Stored data entries
+--

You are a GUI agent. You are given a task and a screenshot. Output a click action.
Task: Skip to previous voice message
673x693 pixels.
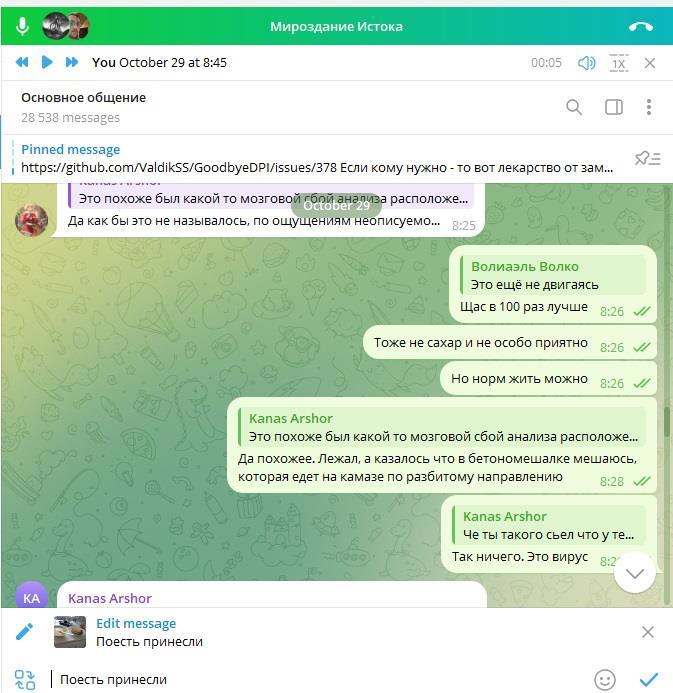tap(22, 62)
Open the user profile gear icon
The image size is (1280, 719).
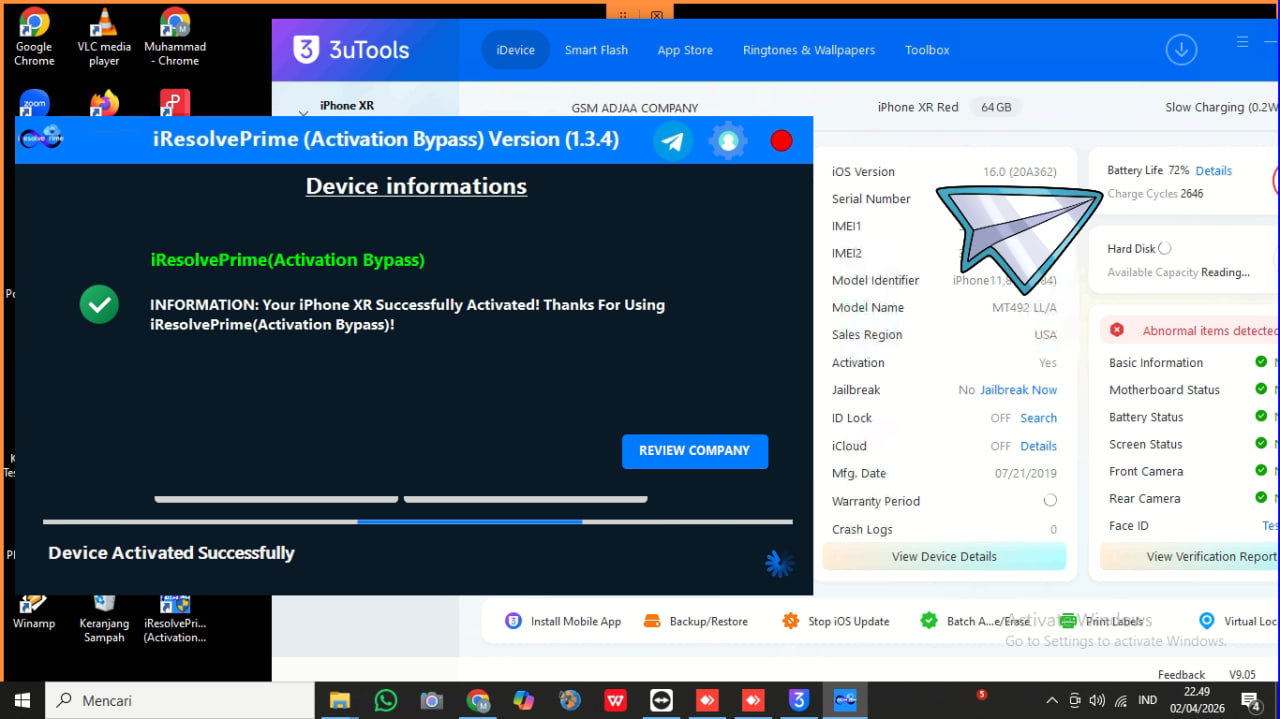tap(728, 141)
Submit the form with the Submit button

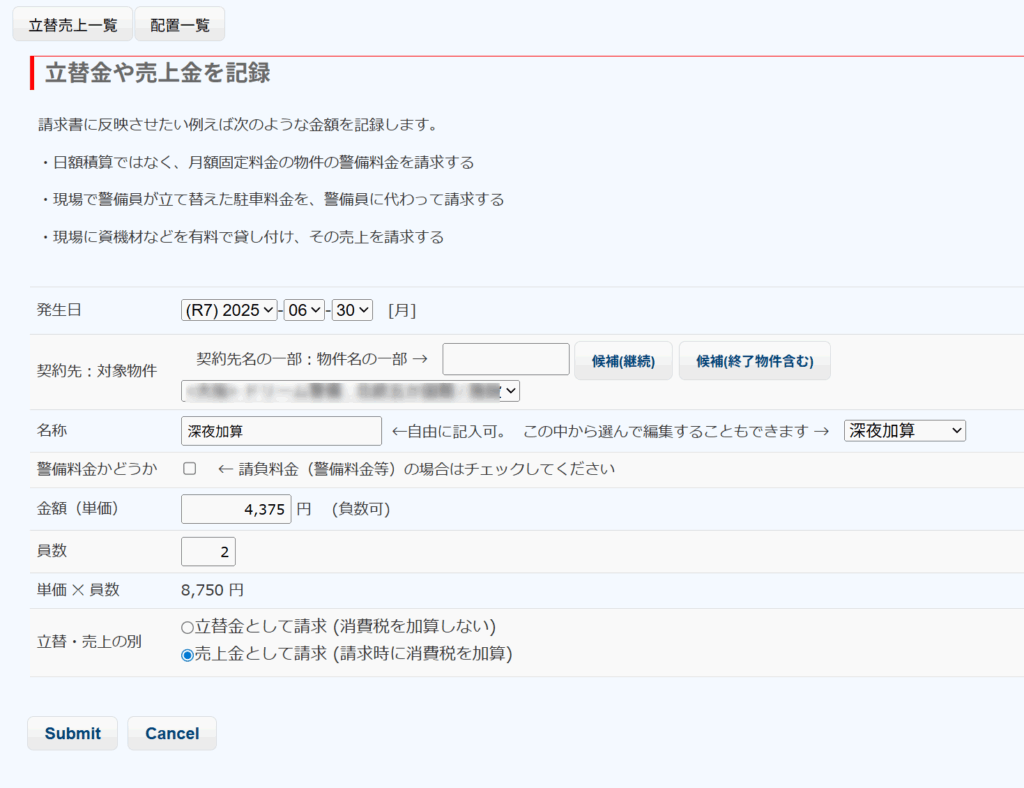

+--

** EXERCISE PROMPT **
Above are the records; set down exactly the lines from the line containing "Open the user profile gear icon" through their last line, leaving every picture out.

** YOUR RESPONSE **
Open the user profile gear icon
The image size is (1280, 719).
tap(728, 141)
Submit the form with the Submit button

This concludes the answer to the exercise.